── DATASET EXTRACT

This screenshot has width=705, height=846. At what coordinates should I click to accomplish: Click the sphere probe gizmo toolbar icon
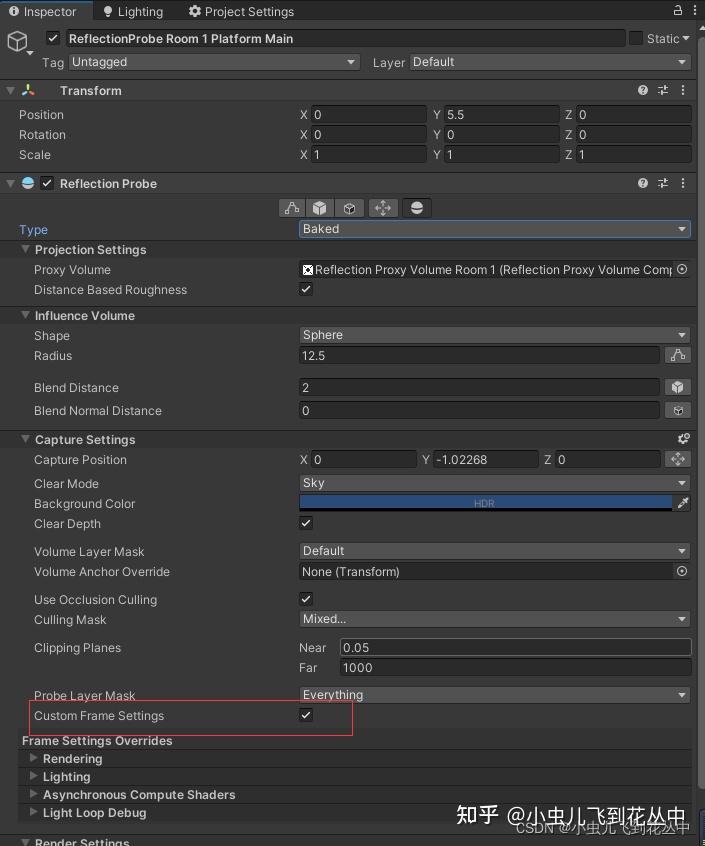pyautogui.click(x=417, y=207)
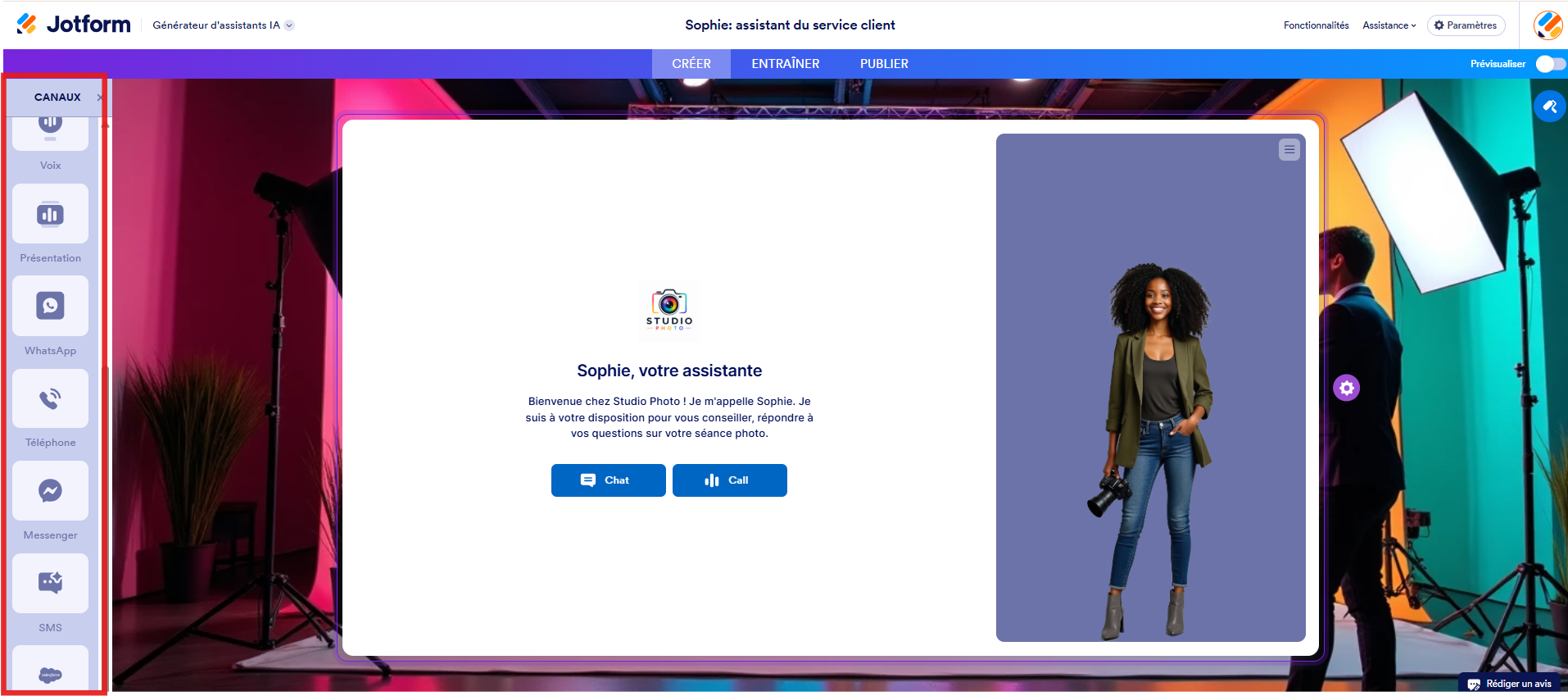This screenshot has height=696, width=1568.
Task: Switch to the PUBLIER tab
Action: (884, 64)
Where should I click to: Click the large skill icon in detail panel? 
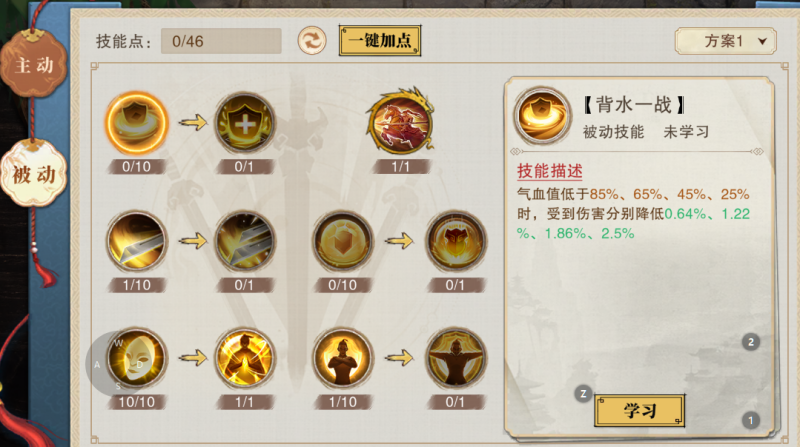(542, 115)
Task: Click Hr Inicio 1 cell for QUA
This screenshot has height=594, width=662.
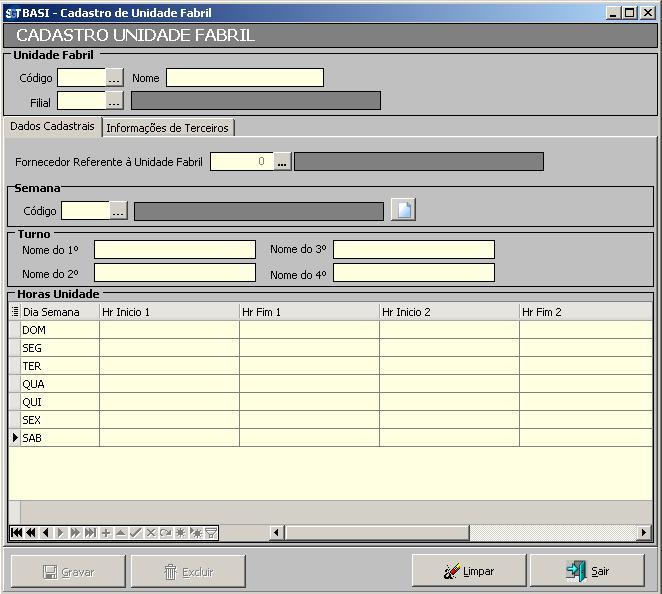Action: 169,384
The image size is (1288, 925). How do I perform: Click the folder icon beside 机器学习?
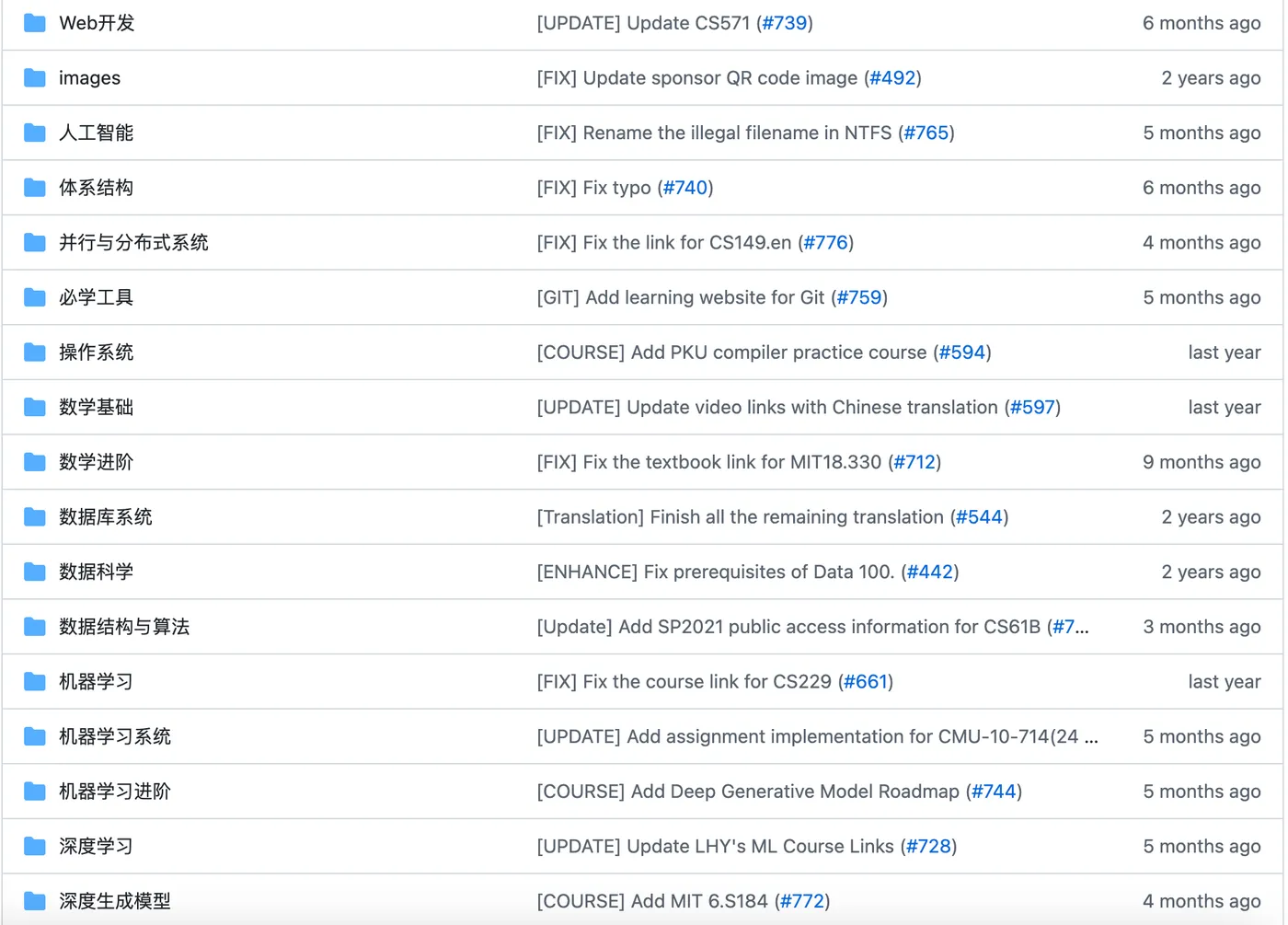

────

TASK DETAILS:
What is wanted is a verbatim transcription of every record above, pictures excluded.

TASK RESPONSE:
This screenshot has width=705, height=846. At what coordinates should I click to accomplish: Click the sphere probe gizmo toolbar icon
pyautogui.click(x=417, y=207)
This screenshot has height=696, width=1568.
Task: Switch to the PUBLIER tab
Action: (884, 64)
Where should I click to: Click the large skill icon in detail panel? 
(542, 115)
Task: Click Hr Inicio 1 cell for QUA
This screenshot has height=594, width=662.
Action: 169,384
The image size is (1288, 925). How do I perform: Click the folder icon beside 机器学习?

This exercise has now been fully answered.